As I performed my ritual this morning, my mind stuck for a moment on how “this has to be done.” In my case it has to be done in order for my surgery to be effective. But I let that thought expand and enlarge as I thought of other times in my life that I am doing what “has to be done.” I thought of my life as an amputee, how much of that is simply finding ways of doing what “has to be done.” Walking with a prosthesis, ignoring the stares of passersby, standing unselfconsciously in front of a classroom–not easy things, but to me they are not courageous, heroic or unusual. They are a means to an end. I have little choice in the matter. Like the gauze that must be pulled, I cannot change my physical difference. It is what “has to be done” for me to move through my daily life.
And of course we all do things every day that “have to be done.” It occurred to me in that moment of gauze pulling that my situation is no way unique. It is what makes me just like you. You have lots of things you have to do, things that bring a twinge of discomfort and frustration– even outright pain. But they are “what has to be done.”
Although I didn’t articulate it in this way when I first began blogging, I would say that most of my online writing (at least on my personal site), is my attempt at making peace with the “what has to be done” of my life. A big part of that is writing about my disability. Because it’s so often difficult to experience the pity of complete strangers, I need to discuss what that feels like. I need to tell the story of what happens when a one-legged woman walks into an athletic facility or is harassed by TSA employees at the airport.
Last night as I was hobbling across the living room in frustration–trying to walk on my fake leg and my wounded leg and taking one big leap to the sofa because I just wanted to get off of both of my feet as fast as possible, my daughter came over to comfort me. She expressed her sympathy at hard it must be for me to walk right now.

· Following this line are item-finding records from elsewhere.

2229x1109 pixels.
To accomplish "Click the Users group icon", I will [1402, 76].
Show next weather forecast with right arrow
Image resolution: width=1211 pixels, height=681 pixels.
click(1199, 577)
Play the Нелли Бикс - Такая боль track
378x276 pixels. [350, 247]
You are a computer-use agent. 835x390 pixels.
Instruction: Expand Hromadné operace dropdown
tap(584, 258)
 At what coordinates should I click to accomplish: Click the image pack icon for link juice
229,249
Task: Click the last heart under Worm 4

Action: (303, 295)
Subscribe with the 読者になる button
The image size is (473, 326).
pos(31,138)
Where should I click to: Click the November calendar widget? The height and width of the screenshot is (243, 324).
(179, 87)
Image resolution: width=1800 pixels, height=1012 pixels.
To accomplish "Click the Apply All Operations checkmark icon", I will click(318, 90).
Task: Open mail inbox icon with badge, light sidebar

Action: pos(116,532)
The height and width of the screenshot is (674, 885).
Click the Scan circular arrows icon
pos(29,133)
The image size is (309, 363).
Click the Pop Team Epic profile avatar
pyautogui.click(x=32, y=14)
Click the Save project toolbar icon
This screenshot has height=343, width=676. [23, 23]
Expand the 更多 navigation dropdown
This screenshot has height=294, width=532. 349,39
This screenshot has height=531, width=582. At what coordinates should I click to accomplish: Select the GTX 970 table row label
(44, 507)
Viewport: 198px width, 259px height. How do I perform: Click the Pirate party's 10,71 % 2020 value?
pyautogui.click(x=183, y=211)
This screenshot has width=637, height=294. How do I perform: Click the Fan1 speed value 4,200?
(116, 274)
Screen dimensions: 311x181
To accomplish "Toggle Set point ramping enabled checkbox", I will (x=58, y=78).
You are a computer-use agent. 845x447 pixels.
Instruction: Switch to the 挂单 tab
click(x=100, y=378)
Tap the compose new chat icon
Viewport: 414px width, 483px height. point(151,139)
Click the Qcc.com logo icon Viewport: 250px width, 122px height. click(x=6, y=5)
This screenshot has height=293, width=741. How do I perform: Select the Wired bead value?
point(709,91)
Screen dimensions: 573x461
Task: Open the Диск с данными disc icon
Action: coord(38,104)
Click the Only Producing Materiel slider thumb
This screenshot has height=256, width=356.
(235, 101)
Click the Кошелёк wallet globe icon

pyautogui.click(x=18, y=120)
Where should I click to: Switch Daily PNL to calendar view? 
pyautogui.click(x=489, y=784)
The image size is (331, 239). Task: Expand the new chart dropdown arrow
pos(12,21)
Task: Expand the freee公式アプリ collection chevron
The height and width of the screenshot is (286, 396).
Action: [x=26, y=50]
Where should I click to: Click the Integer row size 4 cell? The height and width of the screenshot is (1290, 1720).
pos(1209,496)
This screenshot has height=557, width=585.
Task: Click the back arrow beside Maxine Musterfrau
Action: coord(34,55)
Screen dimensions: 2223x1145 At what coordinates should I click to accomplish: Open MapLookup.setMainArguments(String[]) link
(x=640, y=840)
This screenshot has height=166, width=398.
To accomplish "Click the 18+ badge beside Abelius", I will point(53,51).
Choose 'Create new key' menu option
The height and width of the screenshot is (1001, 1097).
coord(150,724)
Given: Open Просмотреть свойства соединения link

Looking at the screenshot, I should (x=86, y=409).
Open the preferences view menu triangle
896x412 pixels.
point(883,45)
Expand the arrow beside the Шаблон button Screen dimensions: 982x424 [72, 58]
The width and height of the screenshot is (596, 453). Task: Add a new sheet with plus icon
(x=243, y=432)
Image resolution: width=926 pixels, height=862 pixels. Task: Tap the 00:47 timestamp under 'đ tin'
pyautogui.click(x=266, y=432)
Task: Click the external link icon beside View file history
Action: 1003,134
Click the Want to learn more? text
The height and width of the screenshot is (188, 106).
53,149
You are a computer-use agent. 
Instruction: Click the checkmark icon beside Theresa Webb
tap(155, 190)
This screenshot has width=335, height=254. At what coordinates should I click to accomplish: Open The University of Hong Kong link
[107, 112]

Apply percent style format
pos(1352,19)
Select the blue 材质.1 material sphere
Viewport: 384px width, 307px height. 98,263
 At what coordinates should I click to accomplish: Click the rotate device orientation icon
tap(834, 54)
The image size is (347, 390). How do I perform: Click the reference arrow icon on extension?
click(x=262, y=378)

I was angry and tired and hurting. I looked up at her standing over me and suggested that her life might be a whole lot better if she’d been born to a Mom with two good legs. A Mom who could be outside playing and running and not one who had to ask for help each time she needed to use the toilet.
CatGirl, with all of her young wisdom said, “I only know what I have. I don’t know what it’s like to have a Mom like that. I only know what it’s like to have a Mom like you. So I only want you to be my Mom.”
I think CatGirl understands a lot about “what has to be done”–maybe more than I do. She knows that you only know what you’ve experienced and that’s that. So “what has to be done” for her is to be gentle with her Mom when she’s healing, to refill my water cup, to not complain as she trails alongside me through clinics and hospitals. She hears me scream and cry when I’m hurting and she takes in in stride. This afternoon she patiently helped me clean off all of the adhesive residue that was still stuck to my arms from my latest round of IVs–knowing that I couldn’t reach the goop on the backs of my arms myself. It was “what had to be done” for her Mom.
I think I’m still learning “what has to be done,” and that’s why I keep blogging. I’ve got to write to make sense of my place in this world, to understand the madness and beauty and arbitrariness of it all. And I also feel like someday after I’m gone (let’s say in 30 or 40 years from now) CatGirl might be facing something as painful as having to debride her own wounds, and maybe she’ll look back on this blog–these thousands of words that I’ve written here over the years–and something here will strengthen her to face the realities of her life. To do what “has to be done.”